Review on Decentralized Storage Services

Published by Nomana Majeed on

Data stored at a centralized location such as data centre are vulnerable to single point of failure. It requires user to trust the storage provider that his data would not be tamper. Such systems are also exposed to Denial of service attack, filtration attack, data breaches, etc.

Moving on to the decentralization, blockchain is considered as one of the solutions to store the data on-chain. However, storage of data on the blockchain can be very expensive due to very large size of files that every participating node need to store such as NFT.

Decentralized file storage has not only solved the issue of single point of failure by replicating the files on multiple storage nodes off-chain but has also solve the storage cost issue by only storing the hashes and proof of these files on the blockchain. Decentralized storage is more resistant to censorship, more robust, and provide greater redundancy. Also, it does not require the encrypted data to be store on all the participating nodes (individuals or organizations) which is the case with Ethereum blockchain. In almost all decentralized storages, files are encrypted, sharded, and distributed among multiple storage provides.

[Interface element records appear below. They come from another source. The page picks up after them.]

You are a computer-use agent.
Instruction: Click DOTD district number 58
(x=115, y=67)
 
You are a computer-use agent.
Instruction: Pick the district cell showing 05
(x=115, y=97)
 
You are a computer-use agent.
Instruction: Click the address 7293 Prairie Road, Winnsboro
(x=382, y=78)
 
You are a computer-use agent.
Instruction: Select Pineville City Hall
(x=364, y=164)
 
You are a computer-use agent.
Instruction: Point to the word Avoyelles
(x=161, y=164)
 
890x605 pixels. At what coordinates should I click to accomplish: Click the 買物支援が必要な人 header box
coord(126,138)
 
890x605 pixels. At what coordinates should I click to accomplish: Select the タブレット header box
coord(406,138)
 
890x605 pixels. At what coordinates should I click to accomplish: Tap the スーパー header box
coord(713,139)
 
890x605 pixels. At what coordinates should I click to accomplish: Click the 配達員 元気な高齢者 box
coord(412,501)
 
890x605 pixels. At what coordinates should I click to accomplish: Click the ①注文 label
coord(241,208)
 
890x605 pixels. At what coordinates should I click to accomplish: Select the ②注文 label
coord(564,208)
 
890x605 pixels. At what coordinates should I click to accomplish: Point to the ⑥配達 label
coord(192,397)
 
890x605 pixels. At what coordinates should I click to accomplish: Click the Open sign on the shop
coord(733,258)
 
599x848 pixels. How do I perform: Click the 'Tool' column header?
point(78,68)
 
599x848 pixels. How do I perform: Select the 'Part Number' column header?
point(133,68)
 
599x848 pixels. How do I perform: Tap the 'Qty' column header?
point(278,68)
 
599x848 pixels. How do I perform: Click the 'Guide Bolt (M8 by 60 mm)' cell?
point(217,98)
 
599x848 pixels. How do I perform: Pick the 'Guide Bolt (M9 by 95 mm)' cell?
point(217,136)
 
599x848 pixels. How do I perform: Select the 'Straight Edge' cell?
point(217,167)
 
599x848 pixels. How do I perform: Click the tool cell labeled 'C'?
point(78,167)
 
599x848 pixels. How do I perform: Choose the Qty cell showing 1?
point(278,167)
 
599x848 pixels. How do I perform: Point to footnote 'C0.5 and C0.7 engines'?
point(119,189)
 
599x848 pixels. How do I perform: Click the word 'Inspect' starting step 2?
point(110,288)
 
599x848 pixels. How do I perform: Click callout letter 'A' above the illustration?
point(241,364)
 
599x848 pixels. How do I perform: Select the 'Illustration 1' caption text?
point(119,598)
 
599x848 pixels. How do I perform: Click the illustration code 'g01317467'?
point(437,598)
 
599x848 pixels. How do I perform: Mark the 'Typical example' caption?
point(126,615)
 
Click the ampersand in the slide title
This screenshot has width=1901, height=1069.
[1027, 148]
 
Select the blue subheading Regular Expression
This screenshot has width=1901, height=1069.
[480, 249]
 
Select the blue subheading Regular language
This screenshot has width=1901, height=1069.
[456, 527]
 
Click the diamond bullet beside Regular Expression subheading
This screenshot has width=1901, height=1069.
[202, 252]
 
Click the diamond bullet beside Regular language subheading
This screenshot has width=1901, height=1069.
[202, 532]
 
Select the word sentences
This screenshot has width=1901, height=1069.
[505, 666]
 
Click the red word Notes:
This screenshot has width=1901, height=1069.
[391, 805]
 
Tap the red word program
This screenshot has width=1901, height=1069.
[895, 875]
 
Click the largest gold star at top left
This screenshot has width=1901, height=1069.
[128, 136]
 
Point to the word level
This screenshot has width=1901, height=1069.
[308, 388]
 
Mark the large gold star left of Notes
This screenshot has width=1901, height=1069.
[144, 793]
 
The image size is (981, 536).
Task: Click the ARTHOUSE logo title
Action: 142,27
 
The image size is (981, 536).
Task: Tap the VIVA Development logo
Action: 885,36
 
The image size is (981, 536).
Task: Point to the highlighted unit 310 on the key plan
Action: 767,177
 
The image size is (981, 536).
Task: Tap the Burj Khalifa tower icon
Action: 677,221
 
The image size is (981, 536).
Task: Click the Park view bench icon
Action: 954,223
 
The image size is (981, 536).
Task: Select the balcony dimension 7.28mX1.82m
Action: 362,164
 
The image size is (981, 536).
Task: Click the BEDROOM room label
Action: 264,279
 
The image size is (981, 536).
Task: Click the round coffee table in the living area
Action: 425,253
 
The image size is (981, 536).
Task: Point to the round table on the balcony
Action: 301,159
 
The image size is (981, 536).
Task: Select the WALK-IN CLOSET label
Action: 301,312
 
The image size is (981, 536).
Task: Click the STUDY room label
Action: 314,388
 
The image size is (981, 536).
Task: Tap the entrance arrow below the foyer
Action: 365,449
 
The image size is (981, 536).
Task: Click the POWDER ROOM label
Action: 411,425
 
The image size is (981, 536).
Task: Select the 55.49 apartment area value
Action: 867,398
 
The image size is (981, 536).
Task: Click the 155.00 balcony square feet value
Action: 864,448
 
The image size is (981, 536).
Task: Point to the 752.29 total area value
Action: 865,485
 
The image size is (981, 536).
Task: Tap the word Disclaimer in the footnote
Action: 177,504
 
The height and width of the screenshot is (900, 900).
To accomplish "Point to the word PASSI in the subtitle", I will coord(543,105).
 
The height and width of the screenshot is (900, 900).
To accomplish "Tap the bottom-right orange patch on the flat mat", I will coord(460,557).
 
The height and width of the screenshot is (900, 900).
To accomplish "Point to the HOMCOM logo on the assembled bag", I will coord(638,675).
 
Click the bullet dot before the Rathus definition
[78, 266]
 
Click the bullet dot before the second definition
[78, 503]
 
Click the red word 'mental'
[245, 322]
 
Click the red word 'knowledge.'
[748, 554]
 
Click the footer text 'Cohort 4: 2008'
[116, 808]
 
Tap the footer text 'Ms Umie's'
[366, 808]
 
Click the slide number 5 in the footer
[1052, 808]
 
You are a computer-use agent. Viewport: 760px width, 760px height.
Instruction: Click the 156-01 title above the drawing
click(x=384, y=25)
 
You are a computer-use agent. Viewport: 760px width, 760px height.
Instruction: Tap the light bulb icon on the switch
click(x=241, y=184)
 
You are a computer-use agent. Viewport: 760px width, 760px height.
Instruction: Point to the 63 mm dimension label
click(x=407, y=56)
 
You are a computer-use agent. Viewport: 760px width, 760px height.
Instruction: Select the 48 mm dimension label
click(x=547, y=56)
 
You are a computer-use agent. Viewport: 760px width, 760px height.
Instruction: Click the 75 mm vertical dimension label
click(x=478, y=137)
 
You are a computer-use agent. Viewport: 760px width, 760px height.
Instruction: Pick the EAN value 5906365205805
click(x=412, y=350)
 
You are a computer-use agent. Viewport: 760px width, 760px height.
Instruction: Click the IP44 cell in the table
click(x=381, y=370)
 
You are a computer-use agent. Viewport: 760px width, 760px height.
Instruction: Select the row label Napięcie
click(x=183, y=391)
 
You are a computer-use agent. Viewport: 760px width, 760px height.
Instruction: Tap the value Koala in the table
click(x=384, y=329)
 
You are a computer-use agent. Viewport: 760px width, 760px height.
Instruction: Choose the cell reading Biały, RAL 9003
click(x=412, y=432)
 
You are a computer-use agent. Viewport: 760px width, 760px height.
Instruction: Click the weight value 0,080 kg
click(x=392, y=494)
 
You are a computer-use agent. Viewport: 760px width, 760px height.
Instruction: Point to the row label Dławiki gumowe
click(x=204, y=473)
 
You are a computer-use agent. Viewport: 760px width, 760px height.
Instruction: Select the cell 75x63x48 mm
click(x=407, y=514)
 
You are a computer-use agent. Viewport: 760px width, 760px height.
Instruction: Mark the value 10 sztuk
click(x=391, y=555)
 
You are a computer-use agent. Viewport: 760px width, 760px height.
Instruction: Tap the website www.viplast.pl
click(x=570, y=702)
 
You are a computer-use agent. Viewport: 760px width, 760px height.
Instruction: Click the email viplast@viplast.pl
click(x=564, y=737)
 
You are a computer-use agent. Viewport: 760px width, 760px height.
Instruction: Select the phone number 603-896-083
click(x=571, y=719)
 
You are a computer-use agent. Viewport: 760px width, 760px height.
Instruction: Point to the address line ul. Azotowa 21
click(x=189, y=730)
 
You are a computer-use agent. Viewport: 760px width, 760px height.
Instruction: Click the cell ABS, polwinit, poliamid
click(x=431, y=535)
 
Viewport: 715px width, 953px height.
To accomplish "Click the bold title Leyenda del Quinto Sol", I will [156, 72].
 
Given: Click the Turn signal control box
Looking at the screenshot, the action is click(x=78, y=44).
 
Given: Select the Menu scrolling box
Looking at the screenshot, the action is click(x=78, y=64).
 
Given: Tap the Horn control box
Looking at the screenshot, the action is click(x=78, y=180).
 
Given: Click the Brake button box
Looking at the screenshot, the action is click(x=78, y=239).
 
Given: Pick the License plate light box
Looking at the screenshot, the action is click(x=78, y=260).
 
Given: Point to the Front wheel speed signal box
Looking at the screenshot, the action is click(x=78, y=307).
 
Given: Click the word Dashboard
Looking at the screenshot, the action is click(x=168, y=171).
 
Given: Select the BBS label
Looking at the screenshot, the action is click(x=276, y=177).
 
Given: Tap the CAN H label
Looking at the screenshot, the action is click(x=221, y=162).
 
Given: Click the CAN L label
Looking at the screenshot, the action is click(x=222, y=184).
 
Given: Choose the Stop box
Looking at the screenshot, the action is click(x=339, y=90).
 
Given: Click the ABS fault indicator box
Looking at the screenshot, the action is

Centralized StorageDecentralized Storage
Single point of failureTrust is distributed among multiple nodes
Censorship attackCensorship resistant
Low redundancyHigh redundancy
Price is decided by centralized storage providerPrice is decided by market and democratic protocol
Comparison of Centralized and decentralized storage

Crucial Properties of Decentralized Storage Services:

  1. Decentralization: the storage network should be fully decentralized with no single point of failure.
  2. Content immutability: the content should not be manipulated or deleted once it is stored. It can be achieved by storing cryptographic hashes of the file on the blockchain. The benefit of content addressing is data integrity, verification and authenticity.
  3. Usability: system should be user friendly that deliver all the benefits to the user without going into the complexity that put the user in trouble. Sometime, setting a wallet can be very challenging for a beginner.
  4. Scalability: requests must be sent to the nearest node in order to avoid bandwidth bottleneck. 
  5. Equality: All participating nodes should have equal rights.
  6. Monetization: should use cryptocurrencies to provide monetary incentives.  Many existing DFS are using cryptocurrencies for this purpose.
  7. Unlimited resources: there should be enough number of participating nodes who provide their storage for the rent.
  8. Censorship resistance: data availability and network performance depend on multiple nodes hence lead to censorship resistance.
  9. Attack resilience: A high number of participating nodes help to avoid attacks such as DoS and provides a robust platform.

Decentralized storages:

  1. FileCoin:

FileCoin was created by Protocol Labs as a complementary protocol for IPFS.  Since, IPFS does not provide guaranteed participation of nodes therefore, FileCoin was introduced to solve this issue by incentivising the participating nodes using “filecoin” cryptocurrency token in 2017 as its incentive method in order to maintain the data and nodes availability. IPFS address and move content while FileCoin creates incentives to persist data. It uses both erasure encoding and replication method as a data storage format. Proof-of-Replication based on zk-snarks is used to proof correct data storage and proof-of-Spacetime is used on daily basis to prove that the storage provider is not manipulating or corrupting the original data over time. FileCoin is one of the prominent storage providers in the market in term of usage and capacity with a market cap of ~ $3.799M and 1 GB of storage cost only 0.0000009$ per month.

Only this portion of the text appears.